March T-bonds closed higher on Friday while extending the trading range of
the past three-weeks. The high-range close sets the stage for a steady to
higher opening on Monday. Stochastics and the RSI are bullish signaling that
sideways to higher prices are possible near-term. Closes above the reaction
high crossing at 144-13 are needed to confirm an upside breakout of the
aforementioned trading range. If March renews this winter’s decline, weekly
support crossing at 139-14 is the next downside target. First resistance is
today’s high crossing at 144-07. Second resistance is the reaction high
crossing at 144-13. First support is the reaction low crossing at 142-05.
Second support is weekly support crossing at 139-14.
ENERGY MARKETS http://quotes.ino.com/exchanges/category.html?c=energy
April crude oil closed higher due to short covering on Friday as it rebounds
off the 50% retracement level of the November-February rally crossing at 92.56.
The high-range close sets the stage for a steady to higher opening when
Monday’s night session begins. Stochastics and the RSI are bearish signaling
that sideways to lower prices are possible near-term. If April extends this
week’s decline, the 62% retracement level of the November-February rally
crossing at 91.11 is the next downside target. Closes above the 20-day moving
average crossing at 96.75 would confirm that a low has been posted. First
resistance is the 20-day moving average crossing at 96.75. Second resistance is
this month’s high crossing at 98.24. First support is the 50% retracement level
of the November-February rally crossing at 92.56. Second support is the 62%
retracement level of the November-February rally crossing at 91.11.
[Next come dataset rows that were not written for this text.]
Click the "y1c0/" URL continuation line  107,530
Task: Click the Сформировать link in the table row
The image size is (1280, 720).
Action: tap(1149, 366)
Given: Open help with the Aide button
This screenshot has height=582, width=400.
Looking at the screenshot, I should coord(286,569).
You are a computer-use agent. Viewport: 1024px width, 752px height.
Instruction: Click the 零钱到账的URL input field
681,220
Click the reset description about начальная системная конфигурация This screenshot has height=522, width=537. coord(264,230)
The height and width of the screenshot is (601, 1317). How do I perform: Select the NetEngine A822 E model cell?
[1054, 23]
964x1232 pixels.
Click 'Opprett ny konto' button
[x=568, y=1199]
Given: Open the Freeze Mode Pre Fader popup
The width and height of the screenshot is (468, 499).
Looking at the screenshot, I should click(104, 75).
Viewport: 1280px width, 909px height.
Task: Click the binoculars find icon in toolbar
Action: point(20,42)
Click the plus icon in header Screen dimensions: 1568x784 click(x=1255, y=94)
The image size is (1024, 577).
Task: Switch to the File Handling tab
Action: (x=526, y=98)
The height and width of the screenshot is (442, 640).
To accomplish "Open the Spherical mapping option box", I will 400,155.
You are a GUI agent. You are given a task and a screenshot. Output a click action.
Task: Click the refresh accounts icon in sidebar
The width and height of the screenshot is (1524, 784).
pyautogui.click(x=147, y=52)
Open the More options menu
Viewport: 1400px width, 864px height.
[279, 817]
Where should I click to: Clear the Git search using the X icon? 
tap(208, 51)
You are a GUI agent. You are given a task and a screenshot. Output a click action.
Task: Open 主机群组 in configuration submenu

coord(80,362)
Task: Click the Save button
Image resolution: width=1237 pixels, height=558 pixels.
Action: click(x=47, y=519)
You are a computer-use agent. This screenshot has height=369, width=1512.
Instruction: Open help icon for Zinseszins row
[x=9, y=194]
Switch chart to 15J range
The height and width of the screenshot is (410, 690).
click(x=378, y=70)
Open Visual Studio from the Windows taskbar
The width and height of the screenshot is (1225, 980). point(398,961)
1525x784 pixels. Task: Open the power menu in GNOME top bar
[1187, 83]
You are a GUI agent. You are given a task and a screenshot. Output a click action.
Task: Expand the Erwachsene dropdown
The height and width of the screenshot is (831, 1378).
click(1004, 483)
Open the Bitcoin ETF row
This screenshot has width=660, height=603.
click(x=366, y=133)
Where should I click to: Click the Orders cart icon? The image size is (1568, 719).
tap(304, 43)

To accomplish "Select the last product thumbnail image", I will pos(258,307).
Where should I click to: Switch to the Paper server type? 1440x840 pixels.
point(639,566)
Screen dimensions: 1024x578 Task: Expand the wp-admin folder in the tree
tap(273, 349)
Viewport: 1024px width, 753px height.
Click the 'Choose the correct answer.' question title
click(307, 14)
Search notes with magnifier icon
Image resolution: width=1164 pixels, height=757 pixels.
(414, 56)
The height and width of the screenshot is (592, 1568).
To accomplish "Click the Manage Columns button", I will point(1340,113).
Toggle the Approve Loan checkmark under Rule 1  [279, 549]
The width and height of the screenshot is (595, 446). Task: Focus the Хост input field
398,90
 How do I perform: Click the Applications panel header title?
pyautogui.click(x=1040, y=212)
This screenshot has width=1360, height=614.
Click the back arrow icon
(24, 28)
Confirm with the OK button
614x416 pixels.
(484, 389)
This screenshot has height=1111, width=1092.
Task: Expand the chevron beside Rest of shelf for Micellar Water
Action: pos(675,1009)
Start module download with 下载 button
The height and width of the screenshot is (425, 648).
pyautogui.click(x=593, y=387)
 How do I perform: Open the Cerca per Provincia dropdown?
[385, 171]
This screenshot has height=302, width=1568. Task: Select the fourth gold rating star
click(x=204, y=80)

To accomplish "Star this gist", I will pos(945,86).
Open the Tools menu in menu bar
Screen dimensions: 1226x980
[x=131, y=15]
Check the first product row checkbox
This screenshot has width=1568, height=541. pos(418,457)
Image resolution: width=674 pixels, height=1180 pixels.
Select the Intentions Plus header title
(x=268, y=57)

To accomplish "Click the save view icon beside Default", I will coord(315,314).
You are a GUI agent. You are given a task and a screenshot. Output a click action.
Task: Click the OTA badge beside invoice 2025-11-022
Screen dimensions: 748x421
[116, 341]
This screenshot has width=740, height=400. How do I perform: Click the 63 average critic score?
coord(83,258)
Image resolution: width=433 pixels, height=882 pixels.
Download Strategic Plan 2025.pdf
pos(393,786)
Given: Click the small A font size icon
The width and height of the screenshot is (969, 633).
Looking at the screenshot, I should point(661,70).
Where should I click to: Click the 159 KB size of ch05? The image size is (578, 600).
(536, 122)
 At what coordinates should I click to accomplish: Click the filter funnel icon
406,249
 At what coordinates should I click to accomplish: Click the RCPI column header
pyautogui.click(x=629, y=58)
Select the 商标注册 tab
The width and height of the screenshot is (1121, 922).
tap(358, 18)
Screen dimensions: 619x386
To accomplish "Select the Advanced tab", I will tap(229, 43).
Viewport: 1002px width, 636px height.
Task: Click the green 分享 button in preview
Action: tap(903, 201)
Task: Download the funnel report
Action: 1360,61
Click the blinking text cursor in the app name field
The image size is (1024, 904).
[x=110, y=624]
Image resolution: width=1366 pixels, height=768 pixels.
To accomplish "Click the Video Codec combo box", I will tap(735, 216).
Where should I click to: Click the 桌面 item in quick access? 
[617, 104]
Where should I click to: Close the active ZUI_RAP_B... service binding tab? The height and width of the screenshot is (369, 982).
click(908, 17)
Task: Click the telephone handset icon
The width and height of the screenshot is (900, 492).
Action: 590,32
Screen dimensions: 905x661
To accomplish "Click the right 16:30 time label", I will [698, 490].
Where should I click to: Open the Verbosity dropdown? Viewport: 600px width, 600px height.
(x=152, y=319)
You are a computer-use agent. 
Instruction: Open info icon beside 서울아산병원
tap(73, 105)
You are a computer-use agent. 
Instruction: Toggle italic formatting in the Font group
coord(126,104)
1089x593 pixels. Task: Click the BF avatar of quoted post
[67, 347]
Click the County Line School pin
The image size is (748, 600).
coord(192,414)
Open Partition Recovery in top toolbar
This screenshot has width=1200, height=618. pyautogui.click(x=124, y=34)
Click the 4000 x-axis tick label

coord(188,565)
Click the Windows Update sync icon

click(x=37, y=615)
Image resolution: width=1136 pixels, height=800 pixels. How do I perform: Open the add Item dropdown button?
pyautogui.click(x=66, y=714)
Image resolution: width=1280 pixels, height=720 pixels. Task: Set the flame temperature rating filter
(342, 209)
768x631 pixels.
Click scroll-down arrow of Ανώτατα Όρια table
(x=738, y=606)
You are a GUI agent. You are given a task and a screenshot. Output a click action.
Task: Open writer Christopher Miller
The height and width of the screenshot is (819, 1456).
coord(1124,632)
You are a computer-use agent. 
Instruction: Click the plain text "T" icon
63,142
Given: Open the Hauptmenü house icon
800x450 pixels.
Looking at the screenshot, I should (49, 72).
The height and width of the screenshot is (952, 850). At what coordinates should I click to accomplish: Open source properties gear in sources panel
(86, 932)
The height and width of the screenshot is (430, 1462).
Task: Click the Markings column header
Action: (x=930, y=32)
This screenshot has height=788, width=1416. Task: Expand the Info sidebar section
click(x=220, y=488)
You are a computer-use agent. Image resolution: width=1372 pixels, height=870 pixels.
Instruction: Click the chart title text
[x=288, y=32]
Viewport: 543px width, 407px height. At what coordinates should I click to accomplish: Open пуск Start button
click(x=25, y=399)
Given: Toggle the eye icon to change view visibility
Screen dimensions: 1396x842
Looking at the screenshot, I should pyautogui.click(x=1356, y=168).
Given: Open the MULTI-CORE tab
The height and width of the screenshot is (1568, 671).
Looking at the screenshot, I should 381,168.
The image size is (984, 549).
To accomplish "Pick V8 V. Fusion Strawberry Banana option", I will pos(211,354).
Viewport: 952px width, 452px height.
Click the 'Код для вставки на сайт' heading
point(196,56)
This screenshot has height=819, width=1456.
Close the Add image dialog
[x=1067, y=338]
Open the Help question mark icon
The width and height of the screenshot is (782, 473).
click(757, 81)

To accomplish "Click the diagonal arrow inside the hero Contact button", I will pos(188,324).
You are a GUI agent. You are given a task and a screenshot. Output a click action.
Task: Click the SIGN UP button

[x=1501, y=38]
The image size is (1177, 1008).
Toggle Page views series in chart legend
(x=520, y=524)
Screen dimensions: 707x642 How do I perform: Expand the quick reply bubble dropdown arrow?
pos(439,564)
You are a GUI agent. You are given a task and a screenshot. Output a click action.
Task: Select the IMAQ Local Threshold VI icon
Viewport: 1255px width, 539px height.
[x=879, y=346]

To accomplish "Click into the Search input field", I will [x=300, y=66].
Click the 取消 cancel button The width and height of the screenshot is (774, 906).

March heating oil closed higher due to short covering on Friday
consolidating some of this month’s decline. The mid-range close sets the stage
for a steady opening when Monday’s night session begins trading. Stochastics
and the RSI are bearish signaling that sideways to lower prices are possible
near-term. If March extends the decline off this month’s high, the 50%
retracement level of the December-February crossing at 307.96 is the next
downside target. Closes above the 10-day moving average crossing at 318.97
would confirm that a short-term low has been posted. First resistance is the
20-day moving average crossing at 316.09. Second resistance is the 10-day
moving average crossing at 318.97. First support is Thursday’s low crossing at
308.86. Second support is the 50% retracement level of the December-February
crossing at 307.96.
March unleaded gas closed higher due to short covering on Friday as it
consolidated some of this week’s decline. The high-range close sets the stage
for a steady to higher opening when Monday’s night session begins trading.
Stochastics and the RSI are bearish hinting that a short-term top might be in
or is near. Closes below the 20-day moving average crossing at 303.63 would
confirm that a short-term top has been posted. If March renews this winter’s
rally, weekly resistance crossing at 321.83 is the next upside target. First
resistance is Tuesday’s high crossing at 316.91. Second resistance is weekly
resistance crossing at 321.83. First support is the 20-day moving average
crossing at 303.63. Second support is the 25% retracement level of the
June-February rally crossing at 293.53.
March Henry natural gas closed higher on Friday and the high-range close
sets the stage for a steady to higher opening on Monday. Stochastics and the
RSI are bullish signaling that a low might be in or is near. Closes above the
20-day moving average crossing at 3.295 are needed to confirm that a short-term
low has been posted. If March renews the decline off January’s high, January’s
low crossing at 3.100 is the next downside target. First resistance is the
20-day moving average crossing at 3.295. Second resistance is the reaction high
crossing at 3.459. First support is last Friday’s low crossing at 3.125. Second
support is January’s low crossing at 3.100.
CURRENCIES http://quotes.ino.com/exchanges/category.html?c=currencies
The March Dollar closed higher on Friday as it extends this month’s rally.
The high-range close sets the stage for a steady to higher opening on Monday.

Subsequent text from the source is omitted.